To further extend my investigation I could use more repeats at extended amounts of concentrations to see if the graph would level out. I could also compare how different respiratory substrates compare to glucose in producing a rate of reaction. I could use various sugars like sucrose, or I could use different fats or proteins.
To further improve my investigation I could use different equipment that measured out things to a higher degree of accuracy this would make me more certain of my data. I could also use a different method of obtaining a rate of reaction. Instead of finding how much gas was given off after 20 minutes, I could measure the gas given off at time intervals and making a graph of gas given off against time, then finding the initial gradient of these lines and using that as the rate. This can also be used to justify how enzymes work. The initial increase in gas given off is steep. This increase then slows down and eventually plateaus off when all the substrate is used up. The concentration when the initial gradient of the graph is no longer increasing would be when the reaction has reached Vmax.

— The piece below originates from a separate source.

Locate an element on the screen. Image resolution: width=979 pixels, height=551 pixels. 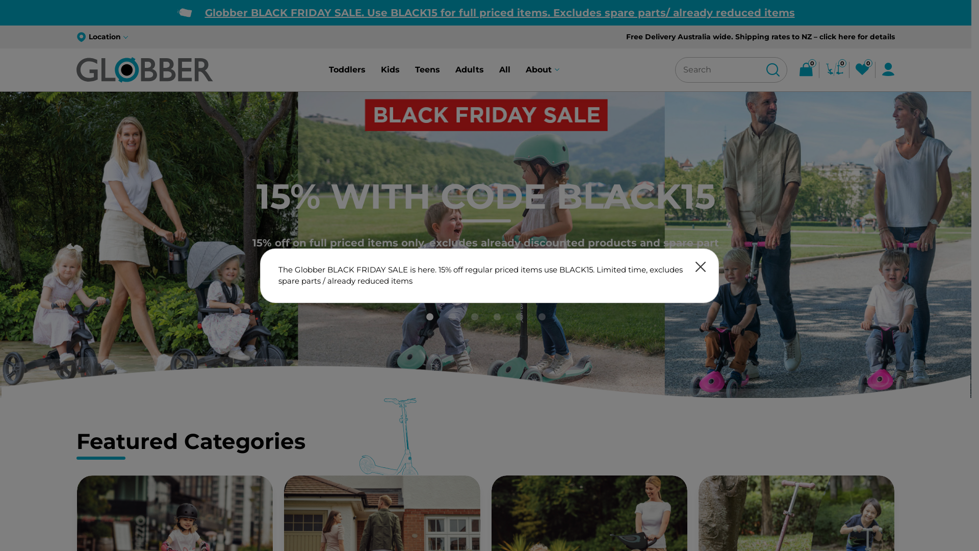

Another improvement could be to use an activator like orange juice or yeast extract to make the yeast more active. This would help get more substantial amounts of gas to analyse. Another method of collecting gas could be to use a manometer. This is a thin tube that when filed with water moves along a measuring device when gas displaces it. This could be used to see how much was given off in a more accurate way.
Overall I feel that even with one erroneous result, my data and results are good enough to make a firm conclusion as the errors were not significant enough to make a difference to the accuracy of my results.